Powers and Duties. The function, powers and duties of the Committee are as follows:

1. Identify qualified individuals to serve as members of the Corporation's Board of Directors. In identifying candidates for membership on the Board of Directors, the Committee shall take into account all factors it considers appropriate, which may include (a) ensuring that the Board of Directors, as a whole, is diverse and consists of individuals with various and relevant career experience, relevant technical skills, industry knowledge and experience, financial expertise, and local or community ties and (b) minimum individual qualifications, including strength of character, mature judgment, time availability, familiarity with the Corporation's business and industry, independence of thought and an ability to work collegially. The Committee also may consider the extent to which the candidate would fill a present need on the Board of Directors.

2. Review the qualifications and performance of incumbent directors to determine whether to recommend them to the Board of Directors as nominees for reelection.

3. Review and consider candidates who may be suggested by any director or executive officer of the Corporation, or by any shareholder if made in accordance with the Corporation's Articles of Incorporation, Bylaws, stated procedures and applicable law.

4. Recruit and recommend to the Board of Directors qualified nominees for new or vacant positions on the Corporation's Board of Directors.

5. Review and recommend to the Board of Directors, after consulting with the Chairman of the Board and the Chief Executive Officer, directors to serve as members of the various committees of the Board of Directors.

6. Review considerations relating to Board composition, including size of the board, term and age limits, and the criteria for membership on the Board of Directors.

7. Make such recommendations to the Board of Directors as the Committee may consider appropriate and consistent with its purpose, and take such other actions and perform such services as may be referred to it from time to time by the Board of Directors.

Composition of Committee. The Committee shall be comprised of not less than three Board members, including a Committee Chairman, designated by the Board of Directors, each of whom shall be independent within the meaning of the listing standards set forth by Nasdaq and any other applicable laws, rules, or regulations.

`Meetings. The Committee shall meet at least annually and more frequently as necessary or appropriate, including teleconferences when appropriate. Special meetings of the Committee may be called on one-day notice by the Chairman of the Board or the Committee Chairman.
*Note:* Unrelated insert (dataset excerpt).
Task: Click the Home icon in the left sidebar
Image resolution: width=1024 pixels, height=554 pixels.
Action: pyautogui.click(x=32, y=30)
A majority of the Committee shall constitute a quorum, and the Committee shall act only on the affirmative vote of a majority of the members present at the meeting; provided that the Committee may form and delegate authority to subcommittees or members when appropriate. The Committee shall maintain minutes of all meetings documenting its activities and recommendations to the Board and, in accordance with the Corporation's Bylaws, the Secretary of the Corporation shall act as secretary to the Committee for the purpose or recording and maintaining such minutes.
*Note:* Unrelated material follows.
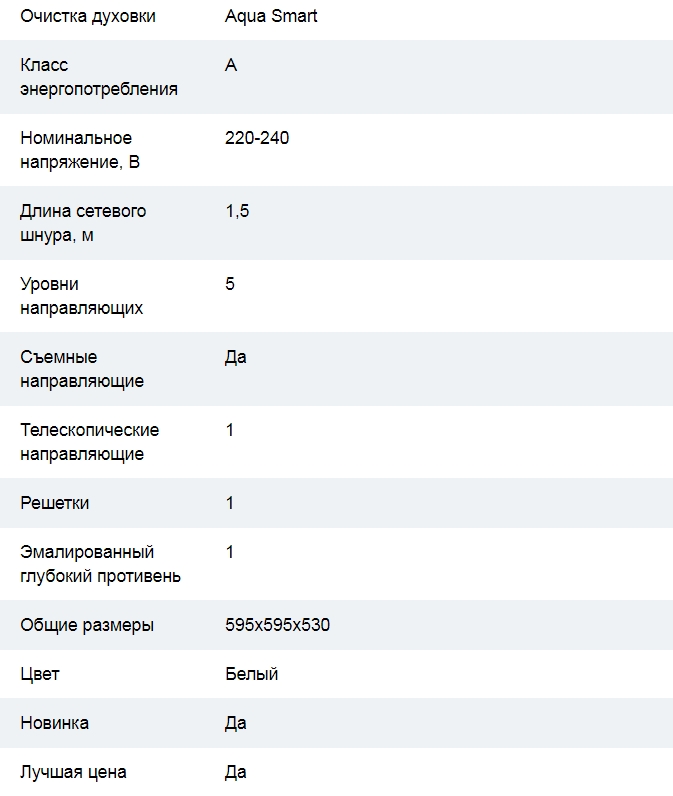Click the 'Лучшая цена' row label
Screen dimensions: 673x796
click(73, 772)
Committee Access and Resources. In carrying out its responsibilities, the Committee shall have access to all the Corporation's books, records, directors, officers and employees. The Committee shall have the authority to consult with the Corporation's counsel. It shall also have the authority to employ any counsel or other advisor of its selection, at the Corporation's expense, should the Committee deem it appropriate or desirable to do so.